## SOURCE DOCUMENT
>>

# 1910 Bungalow Remodel



## timber (Nov 30, 2007)

Sweet pics , that's a beautiful place! We just moved out of a great bungalow 3yrs ago. We didn't want to leave but the neighborhood was getting pretty bad ( too many unkept rentals with not- so- nice people). I have two small girls and thought it was time to get out. Ours was also a historic home that had been moved in 1930 to a location 3-blocks away from it's present site. We miss our front porch reeeeeeallly bad! The porch on yours is incredible! Thanks for the pick-me-up, our new house is a 1950's Ranch, which I'm gonna convert to a bungalow!:laughing:


----------



## AndyH (Mar 10, 2008)

what does this have to do with DIY?


----------



## CountryGirl49 (May 10, 2008)

Wow! I'm very impressed. I don't know if I could live with contractors in my house all the time. The rooms look fabulous! Congratulations!


----------



## AtlanticWBConst. (May 12, 2006)

AndyH said:


> what does this have to do with DIY?


Now: I must say, I looked at the pictures before realizing that the member had hired a contractor. I thought..wow, these home owners are pretty darn good!

To a certain degree, the Home Owners had some say in the design, paint, materials used, etc. I still think that it is a good post, because it shows members what they can do in their own home, whether they DIY, hire a contractor for some & DIY other portions, or simply act as their own GC, while hiring subcontractors to do the work. 

A home owner's imagination, ideas, designs, & choices...are still things that they can be proud of and share with others. It also serves as a motivation for others to do work on their own home, or get ideas... (Infact, when looking thru home magazines, or watching DIY shows on TV/Cable, who do you think has done the work?....99% of the time it's done by hired contractors/pros)

I am currently remodeling a 1930's New England Farm House - I plan on moving into this month (hopefully). When I am done with phase one (1 of 10), I am thinking of posting the before and after pics. Yes, I am a GC, but I hope that the pics will show people the options and ideas, to what can be done to improve their own home. Maybe it will give motivation for some to do more with theirs.

Congratulations argana

Nice House!


----------



## mark942 (Feb 2, 2008)

:thumbsup: on the house.

Good Luck on the next month move Atlantic.


----------

<<

## ROWS
>>

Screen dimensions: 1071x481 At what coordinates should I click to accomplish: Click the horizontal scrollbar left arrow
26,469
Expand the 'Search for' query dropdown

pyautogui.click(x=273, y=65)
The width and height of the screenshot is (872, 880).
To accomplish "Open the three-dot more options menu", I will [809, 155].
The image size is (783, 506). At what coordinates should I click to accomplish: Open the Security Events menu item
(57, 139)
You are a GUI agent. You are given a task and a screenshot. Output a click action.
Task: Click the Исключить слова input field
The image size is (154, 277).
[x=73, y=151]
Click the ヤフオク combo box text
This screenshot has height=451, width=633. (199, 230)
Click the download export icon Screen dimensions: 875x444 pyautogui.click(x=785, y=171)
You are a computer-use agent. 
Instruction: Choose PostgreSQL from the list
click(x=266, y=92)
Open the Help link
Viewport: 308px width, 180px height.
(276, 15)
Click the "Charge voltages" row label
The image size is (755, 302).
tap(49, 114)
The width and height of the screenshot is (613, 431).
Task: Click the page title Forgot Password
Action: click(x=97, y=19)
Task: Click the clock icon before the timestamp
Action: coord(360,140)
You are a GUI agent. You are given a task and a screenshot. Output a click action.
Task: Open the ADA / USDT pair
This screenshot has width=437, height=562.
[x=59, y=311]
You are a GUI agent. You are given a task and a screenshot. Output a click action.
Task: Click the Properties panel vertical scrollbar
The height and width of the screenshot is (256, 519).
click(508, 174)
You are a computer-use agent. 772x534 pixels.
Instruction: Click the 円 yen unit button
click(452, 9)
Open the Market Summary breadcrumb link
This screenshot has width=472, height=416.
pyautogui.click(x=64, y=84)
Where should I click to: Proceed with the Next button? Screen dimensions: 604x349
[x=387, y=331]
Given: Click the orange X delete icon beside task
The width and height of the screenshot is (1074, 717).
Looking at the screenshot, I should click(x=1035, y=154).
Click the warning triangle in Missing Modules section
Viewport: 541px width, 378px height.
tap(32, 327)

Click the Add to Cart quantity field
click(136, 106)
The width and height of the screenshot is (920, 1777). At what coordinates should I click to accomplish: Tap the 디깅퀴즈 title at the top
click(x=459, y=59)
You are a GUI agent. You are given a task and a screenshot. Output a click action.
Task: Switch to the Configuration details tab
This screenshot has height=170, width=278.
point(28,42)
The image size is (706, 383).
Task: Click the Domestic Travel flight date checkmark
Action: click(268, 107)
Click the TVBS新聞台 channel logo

<<

## EXERCISE REQUIREMENTS
1 - From the bungalow remodel thread above, set down the passage starting with "I am currently" and going on through "more with theirs.".
2 - Using the bungalow remodel thread above, answer these questions:
(a) In what year was timber's former historic home moved?
(b) What kind of house is AtlanticWBConst. currently remodeling?
(c) How many phases does AtlanticWBConst. mention in total for that remodel?

## EXERCISE RESULTS
1 -
I am currently remodeling a 1930's New England Farm House - I plan on moving into this month (hopefully). When I am done with phase one (1 of 10), I am thinking of posting the before and after pics. Yes, I am a GC, but I hope that the pics will show people the options and ideas, to what can be done to improve their own home. Maybe it will give motivation for some to do more with theirs.

2 -
(a) 1930
(b) A 1930's New England Farm House
(c) 10